* PROBLEM STATEMENT
Print exactly the lines from the one that contains "Given: Click the" through the final line of the entries below, both included, and nothing else; omit the pictures.

Screenshot grounding data:
Content starts
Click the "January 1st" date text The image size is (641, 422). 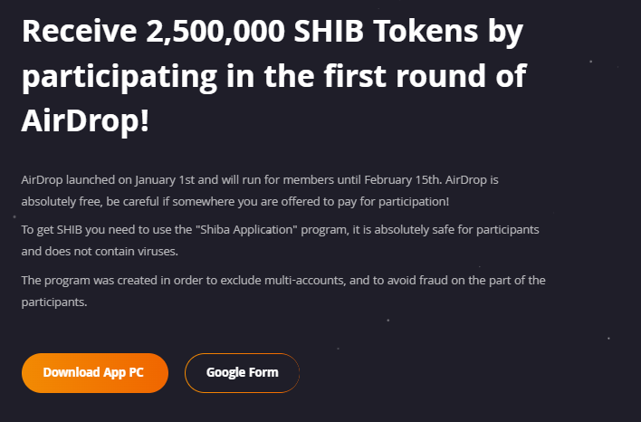pos(165,180)
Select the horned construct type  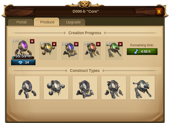(x=114, y=88)
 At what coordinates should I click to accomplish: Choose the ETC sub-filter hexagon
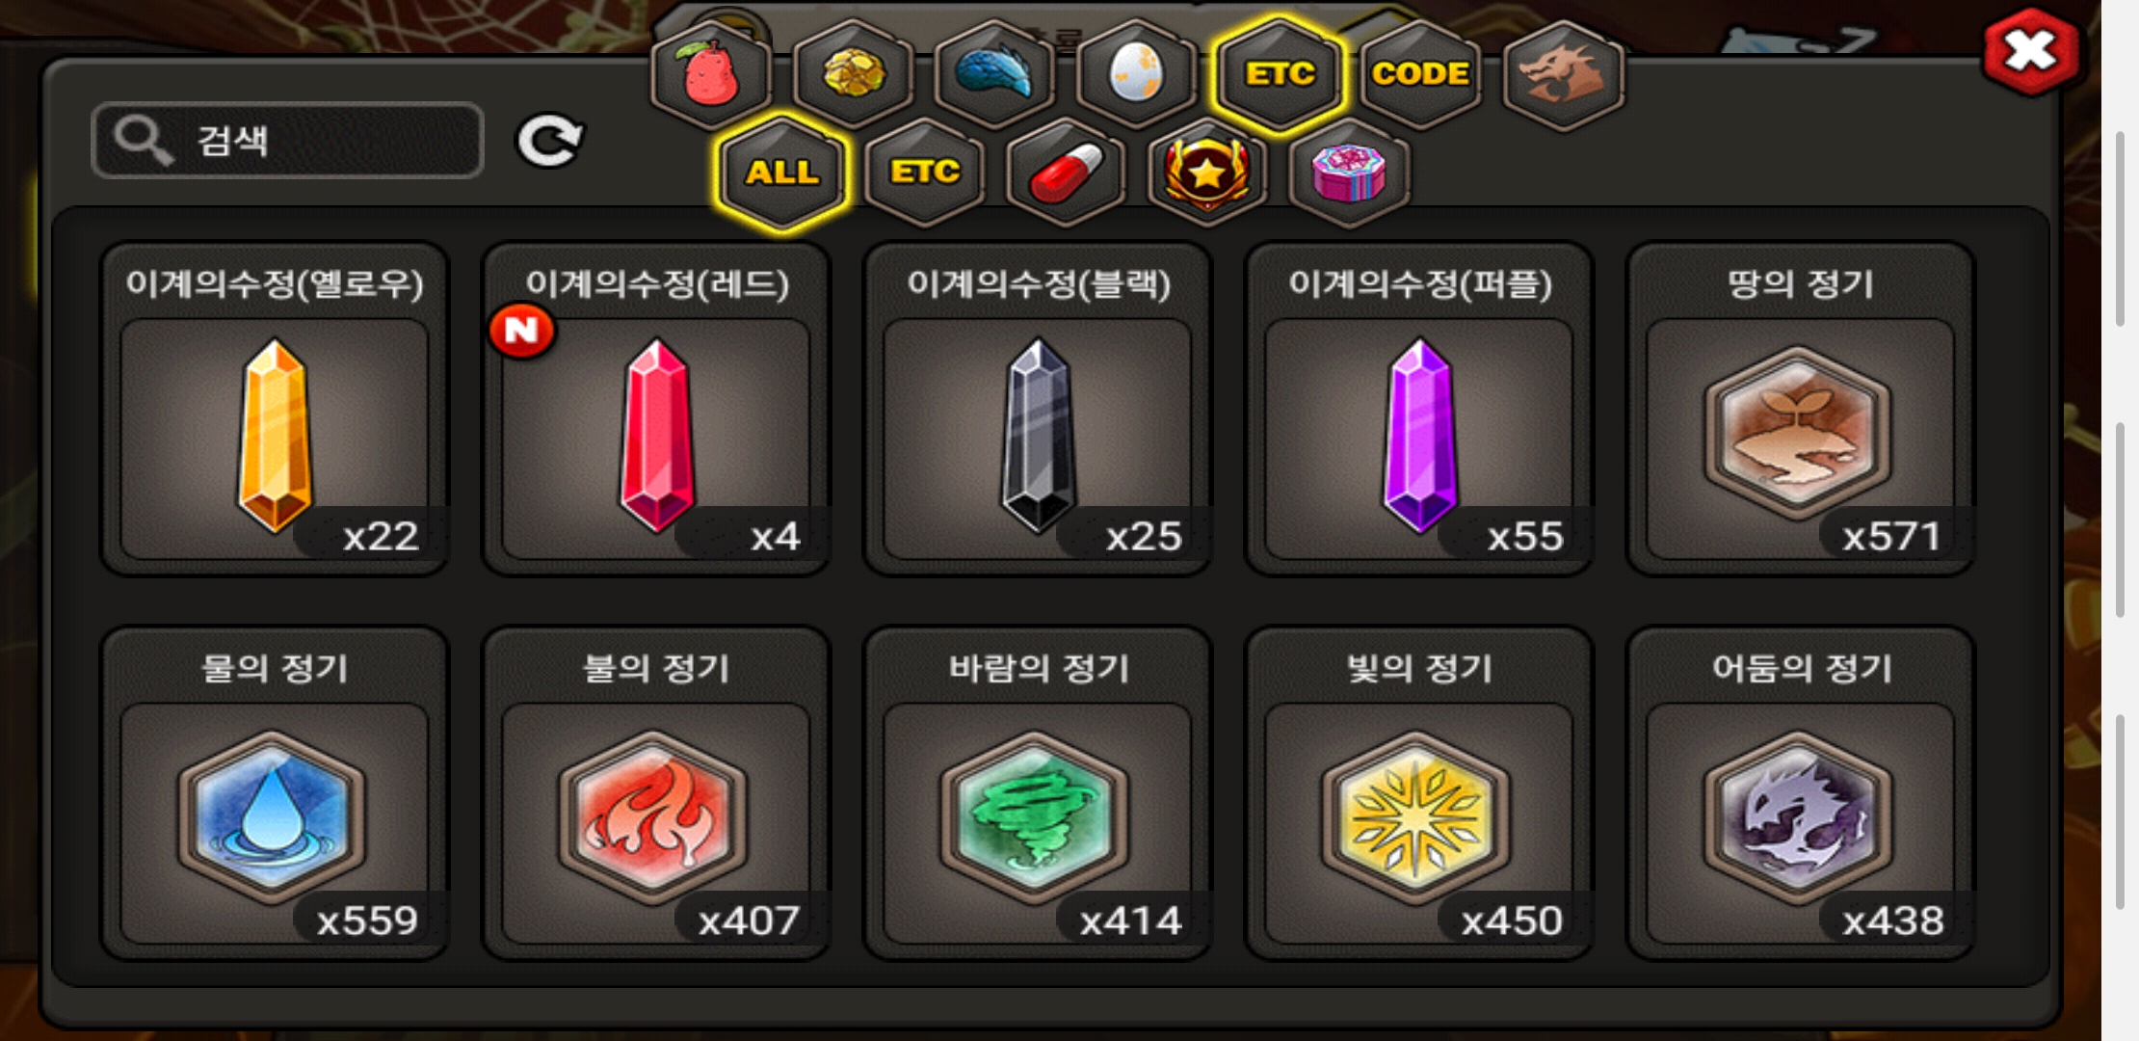[925, 174]
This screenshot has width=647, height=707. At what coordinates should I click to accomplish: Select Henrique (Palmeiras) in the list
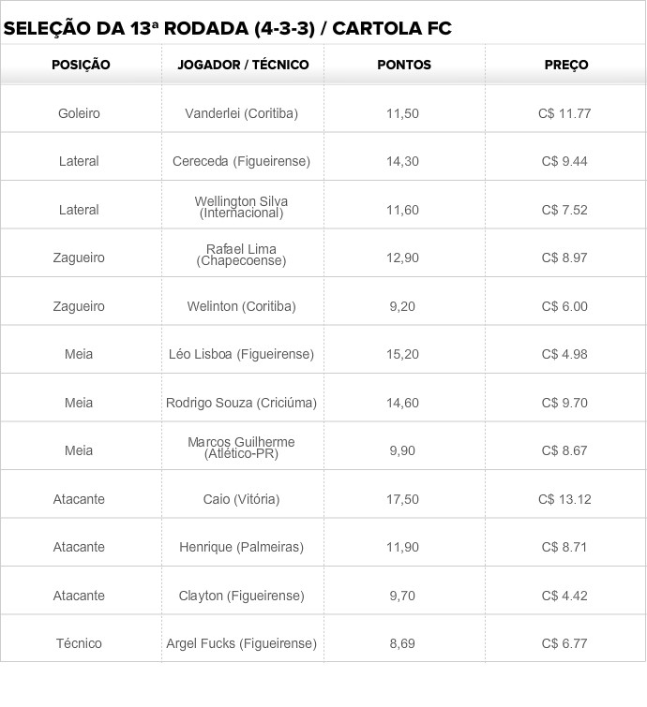click(x=241, y=547)
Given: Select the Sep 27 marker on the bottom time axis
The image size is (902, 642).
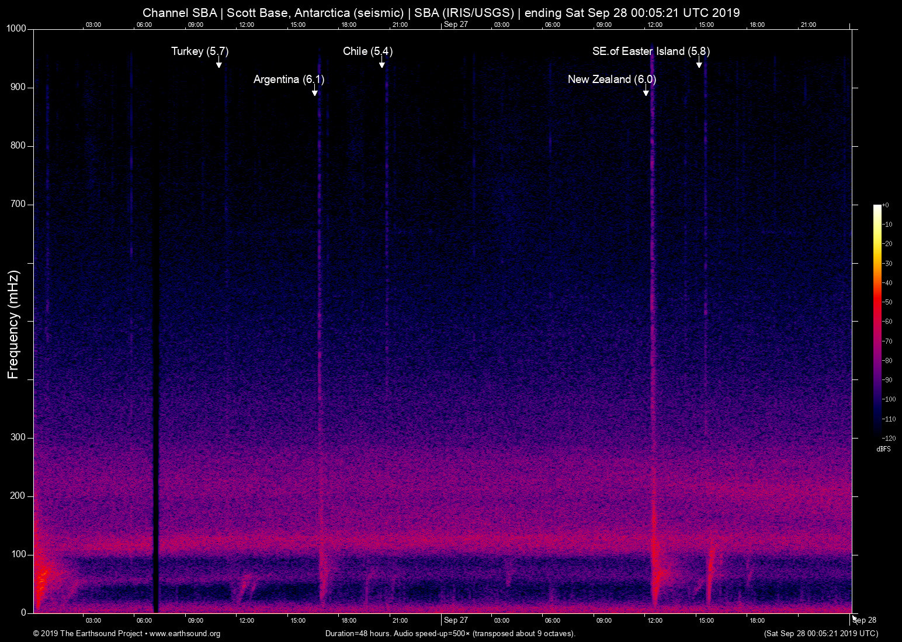Looking at the screenshot, I should [456, 620].
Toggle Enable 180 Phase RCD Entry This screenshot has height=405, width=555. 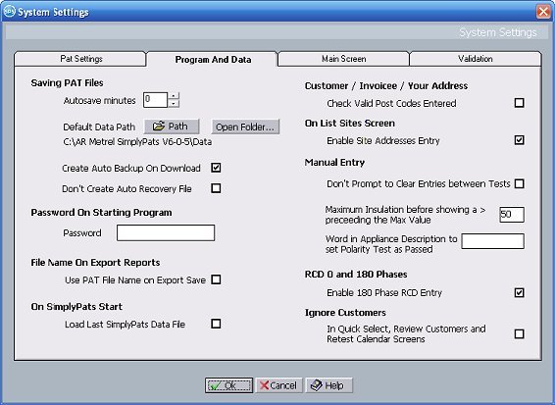point(520,292)
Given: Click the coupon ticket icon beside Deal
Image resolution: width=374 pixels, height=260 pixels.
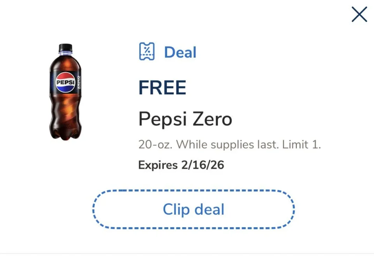Looking at the screenshot, I should pos(147,51).
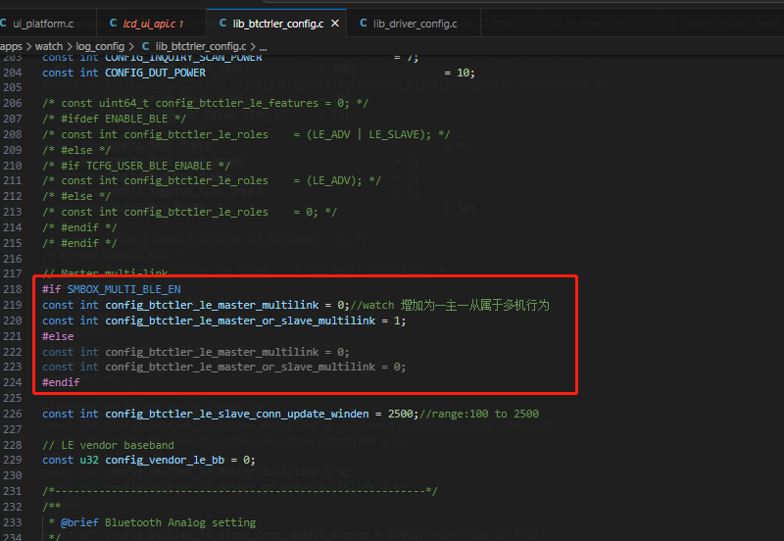Click the C file icon on ui_platform.c tab
784x541 pixels.
(x=3, y=23)
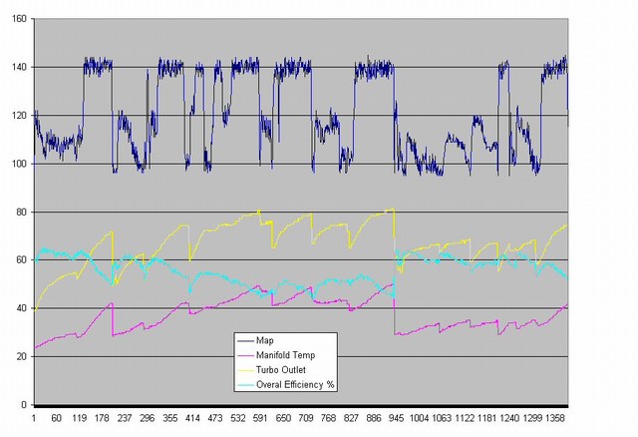Click the 532 label on the horizontal axis
Image resolution: width=638 pixels, height=437 pixels.
tap(238, 419)
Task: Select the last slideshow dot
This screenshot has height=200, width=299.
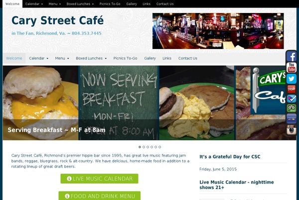Action: click(160, 147)
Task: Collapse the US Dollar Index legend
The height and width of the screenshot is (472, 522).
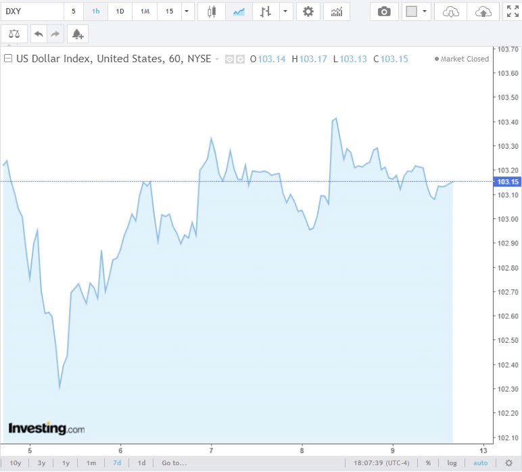Action: pos(8,59)
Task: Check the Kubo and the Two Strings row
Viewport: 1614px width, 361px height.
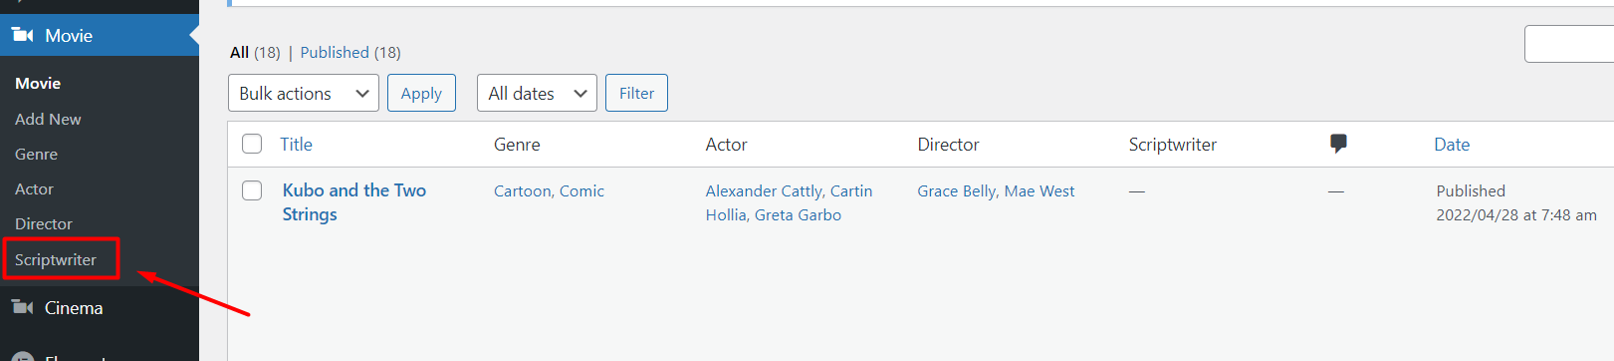Action: tap(252, 190)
Content ends
* WRITTEN ANSWER
Given: Click the coupon ticket icon beside Deal
Image resolution: width=374 pixels, height=260 pixels.
Looking at the screenshot, I should pos(147,51).
Click the C file icon on ui_platform.c tab
784x541 pixels.
(x=3, y=23)
Click the 532 label on the horizontal axis
Image resolution: width=638 pixels, height=437 pixels.
tap(238, 419)
Task: Select the last slideshow dot
This screenshot has height=200, width=299.
Action: click(160, 147)
Task: Collapse the US Dollar Index legend
The height and width of the screenshot is (472, 522).
Action: pos(8,59)
Task: Check the Kubo and the Two Strings row
Viewport: 1614px width, 361px height.
Action: tap(252, 190)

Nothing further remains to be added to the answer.